In our study, ketamine, morphine and lidocaine sprays were more effective than a placebo for controlling postoperative pain, but these three medications had a different action onset.
At the beginning of the recovery period, lidocaine produced the best analgesia, ketamine led to lesser analgesia than lidocaine, but morphine did not have any analgesic effect at this time.
At 20 minutes, lidocaine still produced the best analgesia, but ketamine and morphine produced similar analgesia effects. At 40 minutes, the three medications had the same effect in producing analgesia, but at 60 minutes, morphine and ketamine produced the most significant analgesia.
The main limitation of our study was its short duration. In order to increase the accuracy of the study results, we instructed only one researcher to evaluate the FLACC scale scores. We thought that a longer study duration may create a bias due to the assessment of FLACC scores by more than one researcher.
Tonsillectomy produces large areas of exposed muscle in the oropharynx, resulting in considerable pain from muscle spasm and irritation of the nerve endings. Also excessive dissection and use of cautery-hemostasis may produce an even larger amount of inflammation and post-operative pain (
20).
The most important factors which determine postoperative outcomes are known to be; incisional pain, nausea and vomiting, preoperative anxiety and discomfort from intravenous injection. It has been determined that more than 60% of children who have had an operation exhibit negative behavioral changes in the two weeks after this experience (
21–
24). Thus, it is very important to provide effective postoperative analgesia in children.

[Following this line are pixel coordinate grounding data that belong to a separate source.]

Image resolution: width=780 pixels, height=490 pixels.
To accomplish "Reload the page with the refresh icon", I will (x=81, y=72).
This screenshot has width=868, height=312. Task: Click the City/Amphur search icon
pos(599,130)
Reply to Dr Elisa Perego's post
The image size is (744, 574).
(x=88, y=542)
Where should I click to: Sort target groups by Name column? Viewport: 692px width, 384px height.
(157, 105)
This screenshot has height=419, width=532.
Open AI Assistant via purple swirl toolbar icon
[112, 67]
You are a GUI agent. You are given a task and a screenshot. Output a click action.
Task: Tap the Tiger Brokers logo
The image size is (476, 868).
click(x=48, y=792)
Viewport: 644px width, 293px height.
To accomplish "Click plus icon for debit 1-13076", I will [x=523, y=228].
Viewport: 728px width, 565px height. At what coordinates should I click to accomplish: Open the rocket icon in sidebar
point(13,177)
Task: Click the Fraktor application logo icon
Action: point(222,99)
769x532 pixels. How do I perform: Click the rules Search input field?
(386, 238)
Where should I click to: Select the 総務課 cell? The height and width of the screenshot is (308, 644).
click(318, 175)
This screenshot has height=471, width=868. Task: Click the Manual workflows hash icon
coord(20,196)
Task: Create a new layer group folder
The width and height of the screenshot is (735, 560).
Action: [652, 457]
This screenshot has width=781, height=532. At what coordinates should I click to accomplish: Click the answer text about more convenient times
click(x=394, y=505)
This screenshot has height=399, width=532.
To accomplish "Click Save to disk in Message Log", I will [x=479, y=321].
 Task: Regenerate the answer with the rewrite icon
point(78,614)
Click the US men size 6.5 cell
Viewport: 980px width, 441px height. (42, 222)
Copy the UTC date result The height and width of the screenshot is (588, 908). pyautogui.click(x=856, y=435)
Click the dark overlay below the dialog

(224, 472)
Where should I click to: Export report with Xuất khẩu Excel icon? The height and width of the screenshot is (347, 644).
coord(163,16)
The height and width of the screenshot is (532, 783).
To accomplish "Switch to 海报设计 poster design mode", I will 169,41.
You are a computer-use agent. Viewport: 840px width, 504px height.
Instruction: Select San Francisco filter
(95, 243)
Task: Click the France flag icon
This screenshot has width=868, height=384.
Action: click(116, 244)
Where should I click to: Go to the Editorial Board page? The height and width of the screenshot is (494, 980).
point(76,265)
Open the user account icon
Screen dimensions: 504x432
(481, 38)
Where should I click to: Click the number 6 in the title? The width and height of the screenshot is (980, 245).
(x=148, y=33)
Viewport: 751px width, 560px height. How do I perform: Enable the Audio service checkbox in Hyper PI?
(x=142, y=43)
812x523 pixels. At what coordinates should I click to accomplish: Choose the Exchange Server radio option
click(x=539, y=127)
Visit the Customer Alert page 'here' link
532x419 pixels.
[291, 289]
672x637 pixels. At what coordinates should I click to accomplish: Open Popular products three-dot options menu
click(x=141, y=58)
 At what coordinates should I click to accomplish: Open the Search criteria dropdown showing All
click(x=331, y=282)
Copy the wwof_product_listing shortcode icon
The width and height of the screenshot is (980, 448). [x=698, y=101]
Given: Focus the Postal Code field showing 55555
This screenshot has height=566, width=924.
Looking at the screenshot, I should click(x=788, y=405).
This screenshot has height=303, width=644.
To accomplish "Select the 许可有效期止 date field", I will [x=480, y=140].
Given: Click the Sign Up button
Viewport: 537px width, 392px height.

The development of alternative methods of drug administration has improved the ability of physicians to manage specific problems. Practitioners recognize the rapid onset, relative reliability, and the general lack of patient discomfort when drugs are administered by the transmucosal and transdermal routes. They have administered sedatives, narcotics, and a variety of other medications by; transdermal, sublingual, nasal, rectal, and even tracheal-mucosal routes in a variety of practice settings (
25).
Drug absorption through a mucosal surface is generally efficient because the mucosal surfaces are usually rich in blood supply, providing the means for rapid drug transport to the systemic circulation and avoiding, in most cases, degradation by first-pass hepatic metabolism (
25,
26).
The oral transmucosal route has been used for many years to provide rapid blood nitrate levels for the treatment of angina pectoris. The fentanyl buccal tablet was developed to take advantage of oral transmucosal absorption for the painless administration of an opioid in a formulation acceptable to children (
25).
In one study by Akbay
et al. that investigated the analgesic efficacy of topical tramadol in the control of postoperative pain in children after tonsillectomy, they concluded that topical 5% tramadol with its local anesthetic effect seems to be an easy, safe, and comfortable approach for pain management in children undergoing tonsillectomy (
27).
In another study by Atef and Fawaz concerning the effect of intravenous paracetamol, they concluded that it provides rapid and effective analgesia in tonsillectomy (
28).
In several studies about the reduction of post-tonsillectomy pain by local infiltration of bupivacaine, the authors concluded that marcaine can produce effective analgesia (
29,
30).
In conclusion, the present study found that, lidocaine spray is suitable for producing early analgesia; however, morphine spray and ketamine spray lead to later analgesia. Therefore, we suggest that future researchers study the analgesic effects of the combination of lidocaine spray with one of the morphine or ketamine sprays, in order to find better methods for producing post-tonsillectomy analgesia in children.